## [LISTA DE TAREAS]
A: En el texto sobre el botijo en el huerto, ¿en qué parte de la parcela está el huerto con respecto a la casa?
B: Nombra todas las cosas de las que se podría sacar agua para beber según el texto sobre el botijo en el huerto.
C: Sigue escribiendo el texto sobre el botijo en el huerto a partir de su última frase.

## [TEXTO DE PARTIDA]
Son muchas horas las que los jardineros pasamos en el jardín. Tener una serie de comodidades facilita estas horas que estamos en él.
Verano, centro de España, no hace falta que diga más sobre las temperaturas a las que llegamos estos días.
Mi huerto está justo en el extremo opuesto de la parcela a la que está la casa. Cientos de veces, mientras trabajo en él me entra sed. Podría beber de la manguera porque es el mismo agua que sale por los grifos de casa pero... no sé, no me gusta!!
Me bajo (cuando me acuerdo) una botella de agua fresquita pero cuando pasa un par de horas el agua está ya caliente así que me toca subir a casa a beber agua. Uffff, es agotador este sube y baja constante así que se me ha ocurrido que la solución podría ser un botijo de barro en el huerto.

Me encantan los botijos y me resultan muy cotidianos porque en la casa familiar en Extremadura se han usado siempre desde que tengo uso de razón. Aprendí a beber en ellos cuando era chica a base de empaparme la pechera con el agua desbordando a la mínima que se inclinaba el botijo sobre mi rostro.
De todos modos aunque algo de agua te caiga encima cuando trabajas en el huerto, incluso es de agradecer...ummm...fresquita!! Qué gusto. Verdad?
Esta tarde he vuelto a beber de uno y mientras lo hacía me he transportado a otro lugar hace muchos años. Me han venido a la memoria tantas cosas y tanta gente!!

## [MATERIAL EXTRAÍDO]
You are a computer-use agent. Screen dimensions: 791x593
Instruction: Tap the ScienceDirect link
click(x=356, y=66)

---

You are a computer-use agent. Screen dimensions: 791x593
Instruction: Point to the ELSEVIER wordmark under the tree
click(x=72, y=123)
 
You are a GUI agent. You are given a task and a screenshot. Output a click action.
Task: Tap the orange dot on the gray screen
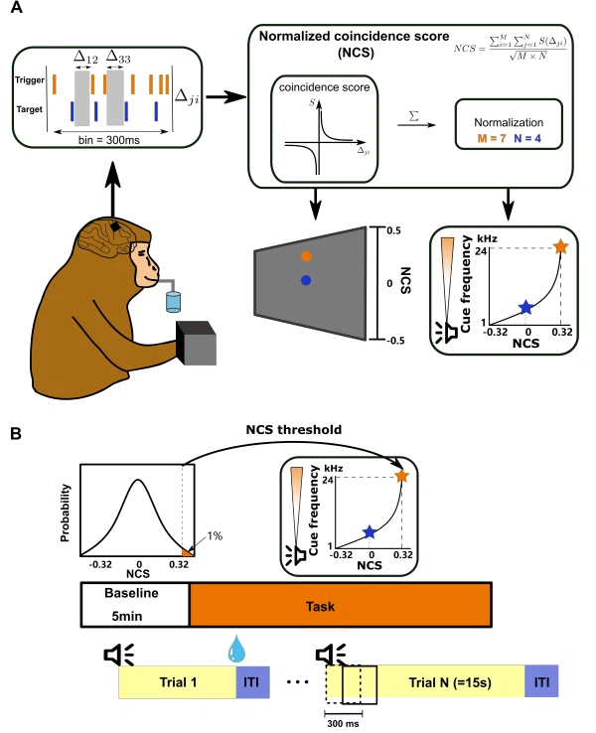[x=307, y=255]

==

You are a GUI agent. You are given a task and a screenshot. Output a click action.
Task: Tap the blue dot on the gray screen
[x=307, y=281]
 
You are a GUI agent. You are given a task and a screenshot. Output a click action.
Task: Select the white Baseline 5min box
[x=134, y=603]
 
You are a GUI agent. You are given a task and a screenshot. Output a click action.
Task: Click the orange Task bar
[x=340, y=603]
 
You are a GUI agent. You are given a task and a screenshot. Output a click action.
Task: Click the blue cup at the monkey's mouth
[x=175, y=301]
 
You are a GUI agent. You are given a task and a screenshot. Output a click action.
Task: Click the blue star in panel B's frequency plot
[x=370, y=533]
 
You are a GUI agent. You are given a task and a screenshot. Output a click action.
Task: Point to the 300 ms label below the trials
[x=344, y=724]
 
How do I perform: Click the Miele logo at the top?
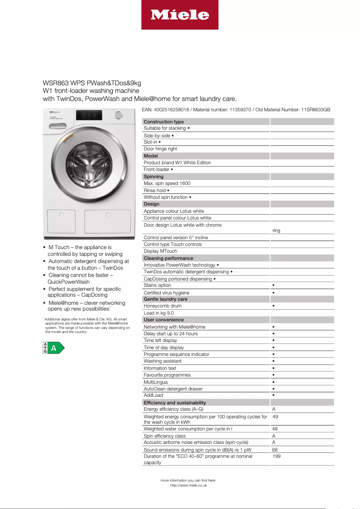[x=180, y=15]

## [RESPUESTAS]
A: Justo en el extremo opuesto de la parcela.

B: La manguera, los grifos de casa, una botella de agua y un botijo de barro.

C:
Recuerdo las parvas de trigo que mi abuelo y mis tíos extendían en forma de grandes círculos en las eras a las afueras del pueblo. Entre alguno de los montones dispuestos a ser trillados siempre había bajo los haces un botijo de buen barro blanco. Lo metían allí, al resguardo del sol y los hombres de tanto en tanto paraban en su quehacer, se quitaban el sombrero de paja y tras pasar el antebrazo por la frente para enjugarse el sudor, cogían el botijo y se echaban un buen trago de agua fresca y con ese inconfundible sabor del barro!!

Yo me fijaba en ellos, con sus chambras amplias de algodón arremangadas y los pantalones atados a la cintura con una simple soga.
Mi abuelo siempre las llevaba grises o blancas, con finas líneas azules. Era una vestimenta que yo no veía en la ciudad y me parecían preciosas. Cómodas, sanas, frescas, idóneas para aquellos hombres que sabían qué es doblar el lomo todo los días del año. Cuánto respeto sentía por ellos y cuánta admiración siguen despertándome.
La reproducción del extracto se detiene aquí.